I felt like a real-life advertisement for removable trunk liners with raised lips to contain spills. Soap suds, even on a low-pile rug, would have been a nightmare. And neither my husband nor I would have loaded wood onto anything but the ruggedized surface. Yet, neither of us pulled it out to wash it off after its workout that Friday. The soap had dried, the splinters would still be waiting, and maybe we sensed there was more to come.
When another daughter’s Girl Scout troop painted pumpkins for Halloween, of course they hadn’t dried when it was time to load them into the trunk. The other leader gave me a large plastic bag to lay out on the bottom; I lay the ripped off half of a legal-size file folder over it, the pumpkin resting on top. I crawled out of the parking lot at a snail’s pace – and the pumpkin rolled over on the first turn. Flipping on the four-way flashers and righting the pumpkin, I edged up the hill, over the main road and turned onto the side street across the way. I made it but one more turn before it rolled again. This time, I hedged my bets, hoping it would stay put in its corner until we arrived home. My little Scout, meanwhile, was peering over the backseat the entire time, giving me a running commentary of its travels and the patches of pumpkin now showing through the paint. When we finally extracted the pumpkin from the trunk in our driveway, sure enough, the trunk was more purple than the pumpkin. She, of course, was more distraught about the pumpkin. A blob of purple paint on the corner of the file folder, her makeshift palette, remained so I instructed her to go inside, get a paintbrush, and set to fixing her pumpkin on the porch. I donned a headlamp, a handful of wet paper towel, and package of baby wipes and set to scrubbing down the inside of the trunk.
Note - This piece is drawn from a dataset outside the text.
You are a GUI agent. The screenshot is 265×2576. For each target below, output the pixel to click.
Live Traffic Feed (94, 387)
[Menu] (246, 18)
Turns out the spill of dish detergent at the outset of this trunk evolution was fortuitous when it came to scrubbing down purple paint. That wet paper towel activated it like a dream. And suds scrubbed out any dirt the wood chips had left behind. The rubber-stamped letters of Subaru raised in purple relief against the black backdrop as the absurdity of this phase in my life came to bear. Would I ever have imagined that I’d be standing in the pitch black of my driveway following the bobbing beam of a headlamp as I scrubbed poster paint out of the back of my car? While my nine-year-old finished her squash masterpiece by porch light? While my pajama-clad eleven-year-old peered out the window, drawn by the random shards of light sluiced across the dining room? While my thirteen-year-old busied the two-year-old, who started this all, upstairs? While my husband placed the packet of fundraising materials on the dining room table without realizing it was also covered in splatters of purple paint that got all over his hands and anything he touched within the next few minutes?
All because I thought I could fit it all in, in a short window of time; do it all at top speed and not make any mistakes. Or because life with four children in a family of six people is always lived at breakneck speed with absurd missteps and stuff you just can’t make up. If my eleven-year-old looked out the window in disbelief, I could just imagine what my neighbors thought if they saw the shifting beams of light through the trees.
The junk in the trunk wasn’t there long enough to become baggage, but old habits like over-scheduling and unrealistic expectations of what I can actually accomplish always travel with me. Luckily, so do smart purchases like the ruggedized trunk liner and a sense of humor. And the crazy few days leading up to the dinner party made me enjoy my glass of wine with friends even more. And the bemused look on my eleven-year-old’s face as she took in her crazed cyclops mother makes my heart sing. There are small moments of authenticity amidst the chaos – and never a dull moment.